Tournament information
- Sport: Collegiate gymnastics
- Location: Annapolis, Maryland
- Date: March 28, 1942
- Administrator: National Collegiate Athletic Association
- Host(s): United States Naval Academy
- Venue(s): Macdonough Hall
- Participants: 7 teams

Final positions
- Champions: Illinois (4th title)
- 1st runners-up: Penn State
- 2nd runners-up: Minnesota

Tournament statistics
- All-Around Champion: Newt Loken, Minnesota (1233.8)

= 1942 NCAA gymnastics championships =

American college gymnastics competition

The 1942 NCAA gymnastics championships were contested at the fifth annual National Collegiate Athletic Association-sanctioned men's gymnastics championships to determine the team and individual national champions of men's collegiate gymnastics among its member programs in the United States.
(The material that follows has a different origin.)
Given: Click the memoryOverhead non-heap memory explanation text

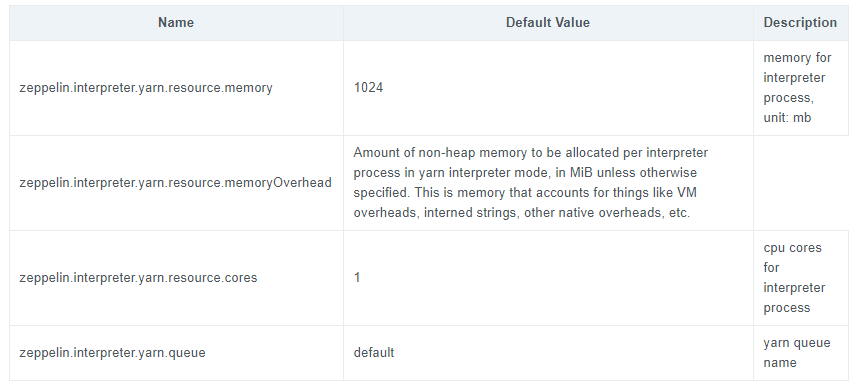Looking at the screenshot, I should point(530,183).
The championships were hosted by the United States Naval Academy at Macdonough Hall in Annapolis, Maryland which marked the first time the event wasn't hosted by the University of Chicago at Bartlett Gymnasium in Chicago, Illinois.

Three-time defending champions Illinois, led by coach Hartley Price, successfully defended their title and won the program's 4th straight and 4th overall team championship.

The individual all-around championship went to Newt Loken from Minnesota.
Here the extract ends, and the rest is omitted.